Word and item position data
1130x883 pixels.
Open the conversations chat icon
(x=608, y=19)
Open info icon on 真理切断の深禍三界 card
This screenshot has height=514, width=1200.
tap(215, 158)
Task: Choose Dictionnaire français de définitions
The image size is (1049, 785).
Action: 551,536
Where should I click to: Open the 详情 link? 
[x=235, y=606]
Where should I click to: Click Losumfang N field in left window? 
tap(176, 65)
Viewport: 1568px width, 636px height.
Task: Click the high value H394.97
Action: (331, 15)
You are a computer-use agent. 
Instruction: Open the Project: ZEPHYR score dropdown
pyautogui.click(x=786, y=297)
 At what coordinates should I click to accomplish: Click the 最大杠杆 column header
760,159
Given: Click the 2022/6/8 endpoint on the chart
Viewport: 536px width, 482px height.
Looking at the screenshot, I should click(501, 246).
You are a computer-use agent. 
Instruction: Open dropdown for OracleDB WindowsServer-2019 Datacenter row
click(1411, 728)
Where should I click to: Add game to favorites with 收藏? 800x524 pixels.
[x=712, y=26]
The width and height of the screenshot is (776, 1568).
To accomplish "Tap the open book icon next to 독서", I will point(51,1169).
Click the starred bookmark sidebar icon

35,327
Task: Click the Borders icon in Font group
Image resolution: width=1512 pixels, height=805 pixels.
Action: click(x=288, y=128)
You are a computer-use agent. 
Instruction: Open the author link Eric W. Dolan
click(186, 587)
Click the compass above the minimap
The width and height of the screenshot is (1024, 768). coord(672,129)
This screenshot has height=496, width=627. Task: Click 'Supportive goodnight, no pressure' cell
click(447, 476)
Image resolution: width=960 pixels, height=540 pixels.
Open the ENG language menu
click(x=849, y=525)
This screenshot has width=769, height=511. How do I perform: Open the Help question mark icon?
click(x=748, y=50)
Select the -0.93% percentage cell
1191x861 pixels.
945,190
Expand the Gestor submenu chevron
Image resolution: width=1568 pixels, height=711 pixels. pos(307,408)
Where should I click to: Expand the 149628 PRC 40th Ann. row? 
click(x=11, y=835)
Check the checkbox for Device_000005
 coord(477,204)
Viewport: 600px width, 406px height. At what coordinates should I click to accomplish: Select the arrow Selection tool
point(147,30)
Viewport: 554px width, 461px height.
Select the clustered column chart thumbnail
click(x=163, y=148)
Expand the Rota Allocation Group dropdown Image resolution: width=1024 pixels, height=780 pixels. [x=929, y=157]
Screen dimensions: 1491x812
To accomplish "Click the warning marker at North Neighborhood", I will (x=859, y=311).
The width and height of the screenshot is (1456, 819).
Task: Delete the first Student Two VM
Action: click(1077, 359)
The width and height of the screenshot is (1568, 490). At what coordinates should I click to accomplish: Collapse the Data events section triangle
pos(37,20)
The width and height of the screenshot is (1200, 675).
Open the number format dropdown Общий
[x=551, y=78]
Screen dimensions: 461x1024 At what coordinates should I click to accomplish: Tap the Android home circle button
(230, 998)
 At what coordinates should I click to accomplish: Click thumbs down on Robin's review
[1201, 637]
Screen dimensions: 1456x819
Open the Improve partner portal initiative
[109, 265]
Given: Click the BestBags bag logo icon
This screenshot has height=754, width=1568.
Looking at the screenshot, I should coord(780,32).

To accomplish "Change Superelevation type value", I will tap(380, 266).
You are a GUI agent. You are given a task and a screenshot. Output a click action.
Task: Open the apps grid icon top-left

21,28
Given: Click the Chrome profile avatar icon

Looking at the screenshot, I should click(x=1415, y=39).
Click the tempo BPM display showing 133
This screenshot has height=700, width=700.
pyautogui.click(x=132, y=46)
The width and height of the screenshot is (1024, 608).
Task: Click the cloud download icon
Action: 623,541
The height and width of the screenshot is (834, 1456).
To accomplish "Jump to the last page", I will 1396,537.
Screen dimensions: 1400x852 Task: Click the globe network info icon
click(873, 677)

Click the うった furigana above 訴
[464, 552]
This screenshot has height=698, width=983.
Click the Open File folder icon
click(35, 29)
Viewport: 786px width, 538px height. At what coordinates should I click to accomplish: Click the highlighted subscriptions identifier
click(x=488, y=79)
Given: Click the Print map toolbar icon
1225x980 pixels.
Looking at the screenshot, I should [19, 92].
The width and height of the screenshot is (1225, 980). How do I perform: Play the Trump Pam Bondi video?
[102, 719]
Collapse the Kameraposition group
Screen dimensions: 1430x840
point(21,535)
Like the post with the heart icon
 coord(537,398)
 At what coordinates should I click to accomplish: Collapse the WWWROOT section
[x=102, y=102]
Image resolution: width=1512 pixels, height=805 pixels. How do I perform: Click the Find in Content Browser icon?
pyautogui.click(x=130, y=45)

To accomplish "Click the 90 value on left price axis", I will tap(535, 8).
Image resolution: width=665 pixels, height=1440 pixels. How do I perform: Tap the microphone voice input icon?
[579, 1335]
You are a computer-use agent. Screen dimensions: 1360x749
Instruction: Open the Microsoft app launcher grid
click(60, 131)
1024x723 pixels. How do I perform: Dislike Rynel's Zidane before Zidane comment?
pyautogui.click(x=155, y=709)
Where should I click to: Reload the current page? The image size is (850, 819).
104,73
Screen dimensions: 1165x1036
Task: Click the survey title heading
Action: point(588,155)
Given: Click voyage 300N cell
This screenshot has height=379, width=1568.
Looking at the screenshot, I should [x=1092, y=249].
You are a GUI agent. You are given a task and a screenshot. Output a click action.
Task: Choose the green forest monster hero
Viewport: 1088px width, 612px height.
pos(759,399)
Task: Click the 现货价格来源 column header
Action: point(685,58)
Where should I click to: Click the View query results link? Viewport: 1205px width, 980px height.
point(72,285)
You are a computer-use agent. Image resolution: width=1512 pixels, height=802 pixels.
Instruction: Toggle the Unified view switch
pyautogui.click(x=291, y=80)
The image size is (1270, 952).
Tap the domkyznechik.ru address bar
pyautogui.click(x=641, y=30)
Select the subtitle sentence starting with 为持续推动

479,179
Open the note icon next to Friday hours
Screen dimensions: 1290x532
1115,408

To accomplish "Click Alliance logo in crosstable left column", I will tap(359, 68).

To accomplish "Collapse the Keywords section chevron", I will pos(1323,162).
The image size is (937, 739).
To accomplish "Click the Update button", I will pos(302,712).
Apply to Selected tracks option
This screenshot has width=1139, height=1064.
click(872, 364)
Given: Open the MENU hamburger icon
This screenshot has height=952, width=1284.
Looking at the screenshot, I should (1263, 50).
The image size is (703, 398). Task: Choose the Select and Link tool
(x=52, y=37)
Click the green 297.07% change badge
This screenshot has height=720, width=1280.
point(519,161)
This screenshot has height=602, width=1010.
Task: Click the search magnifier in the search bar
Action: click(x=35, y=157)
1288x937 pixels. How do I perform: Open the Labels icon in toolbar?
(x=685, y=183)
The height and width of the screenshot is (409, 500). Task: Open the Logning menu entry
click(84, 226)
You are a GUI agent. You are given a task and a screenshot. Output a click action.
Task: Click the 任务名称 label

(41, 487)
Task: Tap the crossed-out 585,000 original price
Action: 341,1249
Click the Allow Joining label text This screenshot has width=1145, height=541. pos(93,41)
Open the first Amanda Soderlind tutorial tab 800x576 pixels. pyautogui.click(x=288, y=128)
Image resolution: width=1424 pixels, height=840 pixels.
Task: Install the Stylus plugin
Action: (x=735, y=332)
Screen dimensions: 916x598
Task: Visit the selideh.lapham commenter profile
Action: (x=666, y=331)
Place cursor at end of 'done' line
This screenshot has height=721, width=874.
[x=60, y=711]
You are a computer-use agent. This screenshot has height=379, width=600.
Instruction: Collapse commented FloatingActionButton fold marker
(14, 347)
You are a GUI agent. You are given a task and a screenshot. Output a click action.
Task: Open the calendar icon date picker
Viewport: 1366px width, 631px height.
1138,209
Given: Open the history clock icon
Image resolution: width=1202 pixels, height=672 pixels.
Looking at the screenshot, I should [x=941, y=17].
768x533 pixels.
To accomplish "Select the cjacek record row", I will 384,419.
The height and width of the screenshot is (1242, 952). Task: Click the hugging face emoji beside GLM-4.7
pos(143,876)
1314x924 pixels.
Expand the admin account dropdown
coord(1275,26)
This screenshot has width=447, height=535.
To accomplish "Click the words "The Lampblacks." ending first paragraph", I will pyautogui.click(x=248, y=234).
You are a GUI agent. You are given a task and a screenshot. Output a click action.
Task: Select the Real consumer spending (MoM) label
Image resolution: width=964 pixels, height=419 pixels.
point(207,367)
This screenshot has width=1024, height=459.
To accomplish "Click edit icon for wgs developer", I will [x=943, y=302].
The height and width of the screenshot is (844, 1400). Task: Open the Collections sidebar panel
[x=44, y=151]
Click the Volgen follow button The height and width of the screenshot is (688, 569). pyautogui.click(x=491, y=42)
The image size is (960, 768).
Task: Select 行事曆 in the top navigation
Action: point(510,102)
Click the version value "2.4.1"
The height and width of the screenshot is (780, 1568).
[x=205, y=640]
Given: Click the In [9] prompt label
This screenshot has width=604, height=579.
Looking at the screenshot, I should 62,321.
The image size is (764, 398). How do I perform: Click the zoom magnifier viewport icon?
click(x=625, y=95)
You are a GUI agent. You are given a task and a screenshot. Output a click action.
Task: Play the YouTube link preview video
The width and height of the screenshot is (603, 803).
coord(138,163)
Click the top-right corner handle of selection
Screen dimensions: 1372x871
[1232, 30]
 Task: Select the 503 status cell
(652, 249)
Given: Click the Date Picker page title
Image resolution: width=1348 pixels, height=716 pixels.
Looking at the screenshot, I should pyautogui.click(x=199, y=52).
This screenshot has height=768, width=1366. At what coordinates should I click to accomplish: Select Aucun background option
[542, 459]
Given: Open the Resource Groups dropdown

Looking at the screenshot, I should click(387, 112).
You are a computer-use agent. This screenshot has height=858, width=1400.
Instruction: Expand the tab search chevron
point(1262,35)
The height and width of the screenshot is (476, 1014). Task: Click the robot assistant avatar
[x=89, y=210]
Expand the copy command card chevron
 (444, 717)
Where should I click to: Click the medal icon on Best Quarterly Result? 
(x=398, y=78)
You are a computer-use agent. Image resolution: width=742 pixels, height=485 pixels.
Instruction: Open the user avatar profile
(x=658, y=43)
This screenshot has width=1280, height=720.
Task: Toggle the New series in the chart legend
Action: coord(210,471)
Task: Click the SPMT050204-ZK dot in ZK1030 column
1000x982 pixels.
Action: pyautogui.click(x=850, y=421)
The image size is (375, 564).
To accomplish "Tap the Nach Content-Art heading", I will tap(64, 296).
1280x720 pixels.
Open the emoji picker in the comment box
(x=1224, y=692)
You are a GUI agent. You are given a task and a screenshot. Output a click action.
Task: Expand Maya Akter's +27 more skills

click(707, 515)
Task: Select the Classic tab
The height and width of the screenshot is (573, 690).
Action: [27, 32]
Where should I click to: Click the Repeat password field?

→ Short task
Please state how many lines in the entries above contain the string "Choose", with case counting, and give only the number.

→ Response to this task
3